Le gouvernement a voté en mars la loi sur le règlement des créances non recouvrées, qui a donné un ballon d’air aux ménages, aux indépendants, aux entreprises. A titre indicatif, voici les éléments fournis par le Ministère des Finances.

  • Jusqu’au 11 mai, c’est-à-dire pour une période de 24 jours, 380.000 débiteurs ont fait la demande de se soumettre au nouveau règlement, pour une somme totale de dettes de 2,8 milliards.
  • En ce qui concerne les caisses d’assurances, jusqu’au 12 mai, environ 144.000 assurés se sont soumis au règlement de leurs dettes, pour une somme totale de dettes de 3,4 milliards.

 

Il mérite de comparer les sommes soumises à règlement selon le nouveau dispositif, le nombre contribuables et d’assurés y participant, avec les résultats obtenus par une  loi se prévalant de la même ambition, introduite par le gouvernement de M. Samaras.

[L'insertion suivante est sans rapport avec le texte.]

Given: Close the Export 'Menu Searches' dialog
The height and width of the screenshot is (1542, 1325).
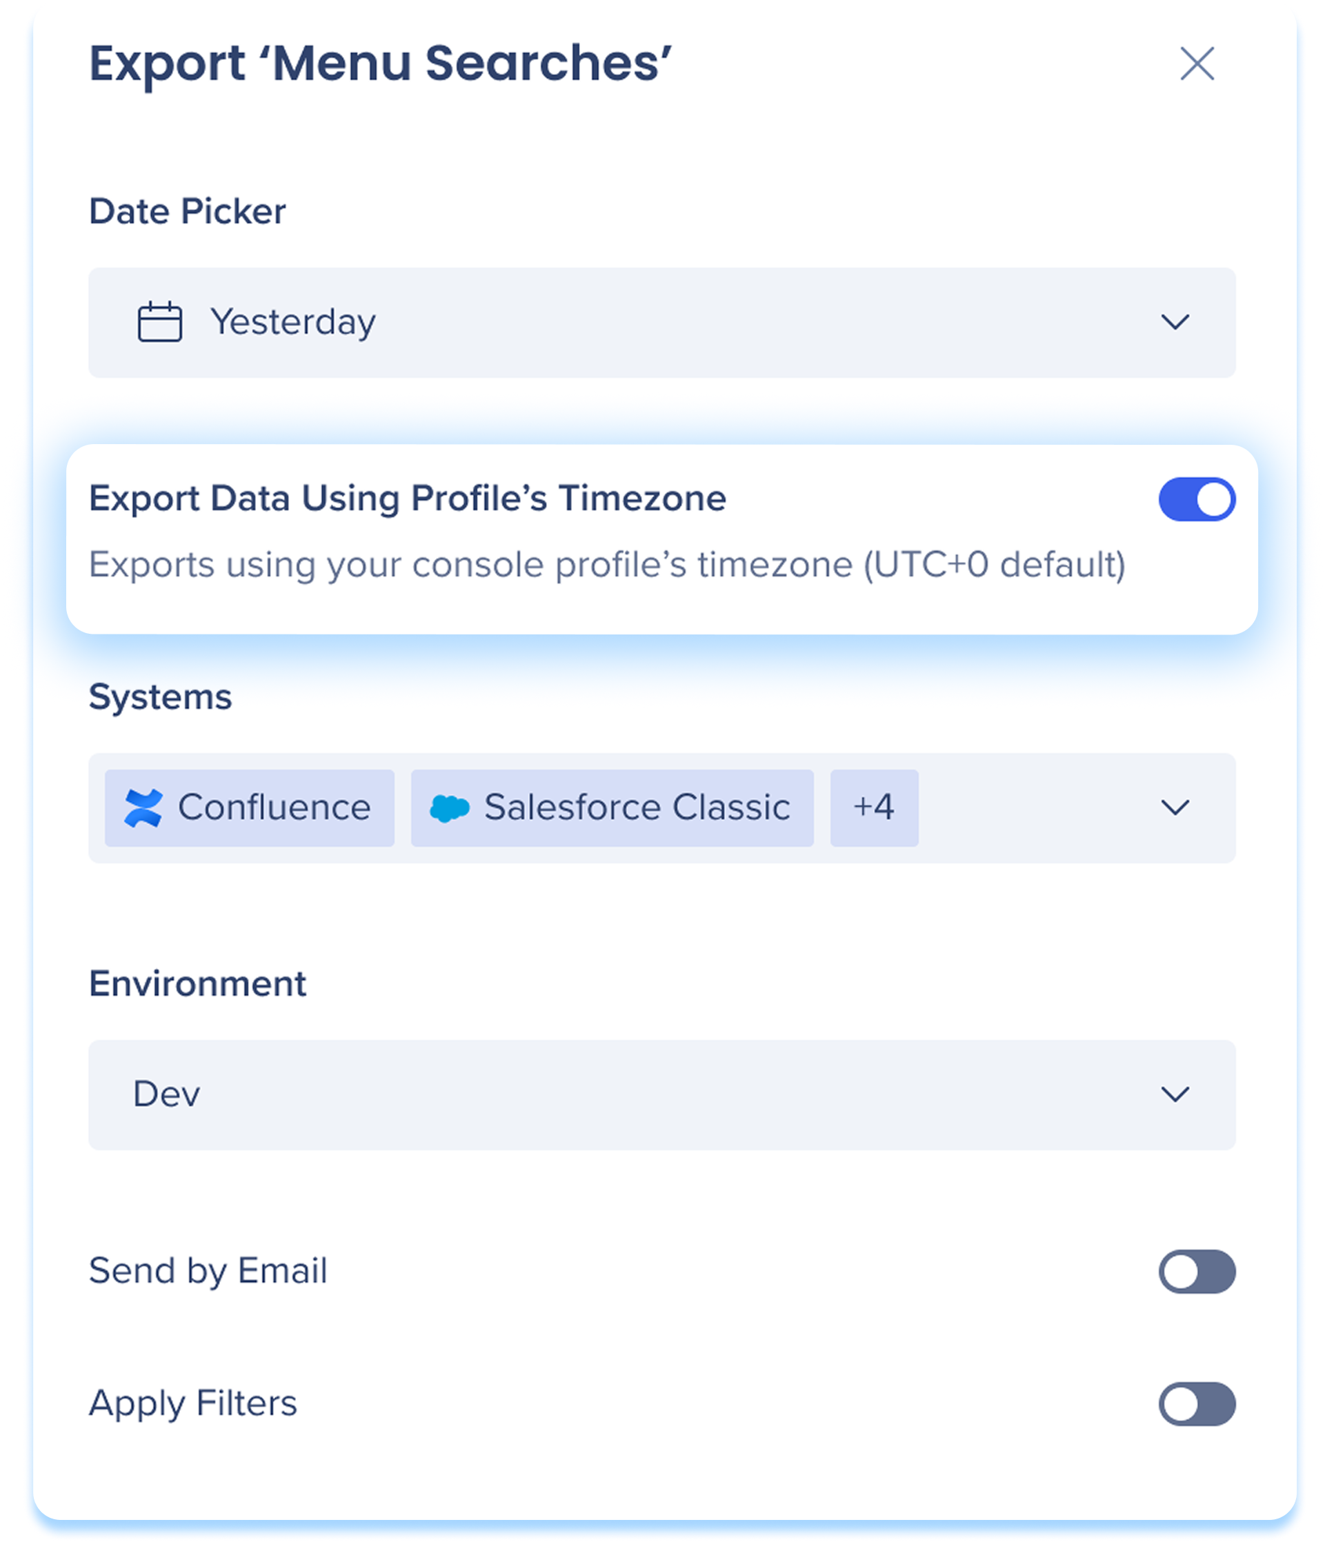Looking at the screenshot, I should coord(1197,63).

Le gouvernement actuel a prouvé en actes que non seulement il porte la volonté politique de débarrasser les citoyens et les entreprises du nœud coulant  de la dette privée, que les gouvernements des mémorandums leur ont passé au cou, mais que déjà il réalise cette volonté.

 

Les scénarios d’un prétendu « pillage fiscal », l’opposition officielle de Droite peut se les garder pour se remémorer ses propres jours et travaux. Le gouvernement actuel n’a point comme objectif d’augmenter les charges sur les épaules de ceux qui en ont été à ce jour les habituels porteurs mais, au contraire, il a l’intention d’alléger les fardeaux des épaules des revenus modestes.